Baldwin fixed him with a sombre stare. “I do not know how well he knows any of us, or how well we know him. All I can tell you is what Rannulf told me, and that was not a great deal.”

Slowly William donned his tunic. His headache and a general feeling of malaise made it hard to think.

While he had been seeking oblivion in a flagon of wine and the embraces of a whore, Henry had been finding answers—most of them slanted in the wrong direction by the sounds of it.

He concentrated on fastening his belt. “Yesterday, at the hunt, when we stopped to picnic, Marguerite came upon me by the banks of the stream…We talked of times past and she kissed me.”

Baldwin’s gaze widened with dismay. “Christ on the cross!” he muttered.

William flushed. “It was bestowed out of friendship—foolish and ill advised, yes, but with no intent to play Henry false. I swear to you on the body of our Lord Jesus Christ that I have never touched Marguerite in the manner of a lover, nor she me. Anyone who says that we have is a base liar.” He reached for his cloak. “I need to see Henry.”

“I’ve told you, you can’t,” Baldwin said in exasperation. “He won’t receive you.”

“But I need at least to try,” William said grimly.
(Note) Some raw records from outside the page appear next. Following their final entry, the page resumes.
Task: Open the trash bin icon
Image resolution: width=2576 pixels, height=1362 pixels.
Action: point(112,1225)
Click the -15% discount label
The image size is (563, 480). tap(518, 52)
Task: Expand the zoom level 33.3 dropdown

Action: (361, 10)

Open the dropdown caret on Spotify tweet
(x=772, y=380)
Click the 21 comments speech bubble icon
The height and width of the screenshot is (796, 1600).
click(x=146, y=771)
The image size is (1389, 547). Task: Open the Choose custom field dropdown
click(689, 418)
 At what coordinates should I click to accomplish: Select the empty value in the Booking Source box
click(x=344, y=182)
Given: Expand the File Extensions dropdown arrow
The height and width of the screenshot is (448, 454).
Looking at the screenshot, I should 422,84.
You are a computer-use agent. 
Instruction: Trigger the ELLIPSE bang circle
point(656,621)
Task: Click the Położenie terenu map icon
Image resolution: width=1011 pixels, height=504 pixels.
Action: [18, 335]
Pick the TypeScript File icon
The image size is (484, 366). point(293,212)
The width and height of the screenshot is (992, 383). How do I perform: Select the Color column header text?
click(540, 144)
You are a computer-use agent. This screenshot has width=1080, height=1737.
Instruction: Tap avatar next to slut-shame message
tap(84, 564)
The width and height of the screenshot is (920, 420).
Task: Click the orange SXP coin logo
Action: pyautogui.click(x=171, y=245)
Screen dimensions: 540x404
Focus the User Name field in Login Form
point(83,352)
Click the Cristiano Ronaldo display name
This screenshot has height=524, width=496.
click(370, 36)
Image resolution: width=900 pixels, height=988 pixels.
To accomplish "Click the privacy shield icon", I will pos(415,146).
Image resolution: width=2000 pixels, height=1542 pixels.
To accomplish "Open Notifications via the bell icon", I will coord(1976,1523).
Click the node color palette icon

He started to the door, and then turned back to Baldwin. “I will understand if you choose to distance yourself.”

Baldwin snorted and laid a hand to William’s shoulder. “The day that I throw in my lot with toads like Adam Yqueboeuf and the de Coulances brothers is the day I die. If I can help you, I will. I’ll send letters to my father. I know he’ll aid you.”

William didn’t like the way Baldwin seemed to think it a foregone conclusion that matters would go badly for him at court, but there was nothing to be done except walk into the lion’s den and find out what awaited.